AT&T’s 2016 Cybersecurity Insights report expressed a similar concern: “Items like network-connected wearables or smart coffee pots will become of increasing interest to hackers due to the often limited attention paid to security in their development cycles.”
At the Defcon hacker conference, a software engineer demonstrated how he could hack August’s first- and second-generation smart locks. The company quickly fixed the vulnerabilities.
Such problems are widespread, researchers say. An estimated 70 percent of IoT devices had vulnerabilities ranging from password security to encryption, according to a study conducted by HP in 2014. In the same study, HP found an average of 25 vulnerabilities per device in the 10 most common IoT products on the market.
‘No hack-proof system’
Butterfleye, which makes smart home security cameras, is looking for ways to design IoT devices that don’t rely on the owner’s home network. The San Mateo, California-based company uses two forms of encryption and stores information in the cloud, rather than the device itself.
Butterfleye will be at CES. Brandon Nader, senior marketing manager, says a hacker would have to be inside your home with access to the camera, as well as have your phone in hand, and be logged into the app, in order to access the video.
“There is no hack-proof system,” said Brandon Nader, senior marketing manager for Butterfleye. “The objective is to go as far as you can to make it really hard for that to happen.”
Security hasn’t been a selling point in the past, but consumers are starting to take notice. They’ve been barraged by reports of hacks that could hit them personally — those big breaches at Yahoo, for instance — and of incidents for which some of the blame could fall on devices in their own homes.

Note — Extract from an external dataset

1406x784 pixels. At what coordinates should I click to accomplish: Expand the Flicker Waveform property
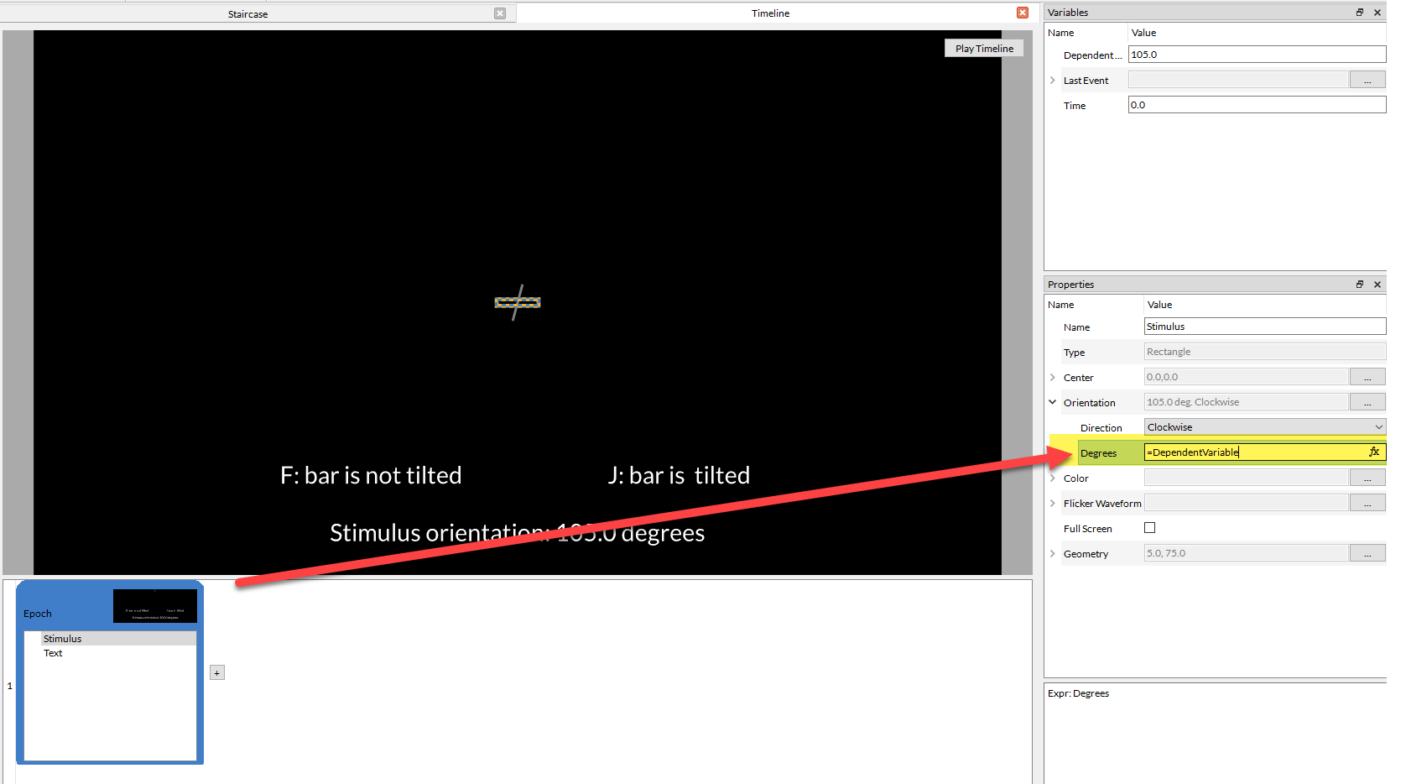click(x=1053, y=504)
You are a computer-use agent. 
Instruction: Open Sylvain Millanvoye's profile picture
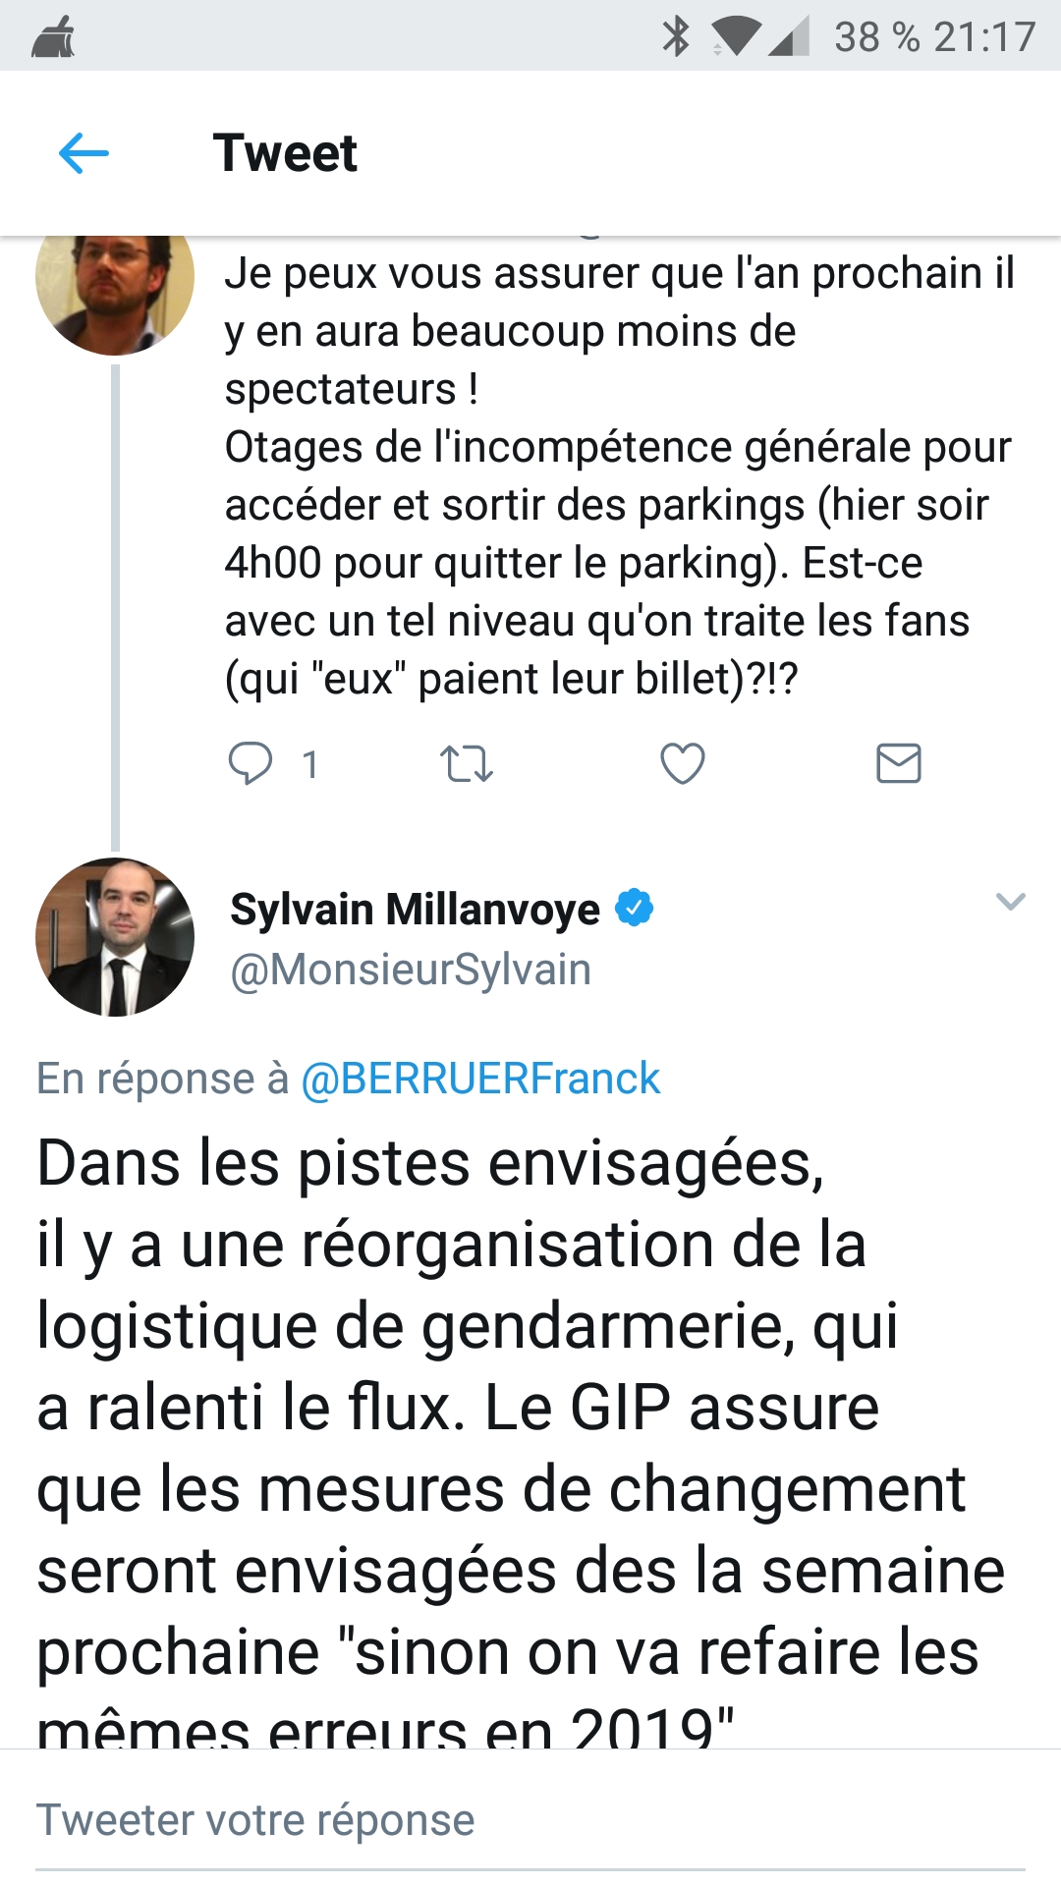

In October, Twitter, Netflix, Reddit, Spotify and other big services were knocked offline when a distributed denial-of-service attack, commonly known as DDoS, hijacked security cameras, baby monitors and other IoT devices that had been infected with malware. The malware had commandeered the devices, directing them to bombard key sites with enough traffic to paralyze them.
The ability to take over devices also means hackers can gain insight into what you’re doing and when. For example, someone could figure out when you’re home based on your smart thermostat’s presets. You don’t leave the heat cranking when you’re not home, do you?
“Security has moved from the tech pages to the main pages,” said John Curran, managing director of communications, media and tech at Accenture.
A 2015 Accenture report showed that 54 percent of consumers were cautious about what they shared because they didn’t feel confident their online data was secure. They did, however, prefer trusted brands.
That may benefit startups — including those in CES’s startup central, dubbed Eureka Park, introducing themselves to the world for the first time — that make security a priority now. Eventually, it could help ensure that these companies survive long after they tear their booths down for the year.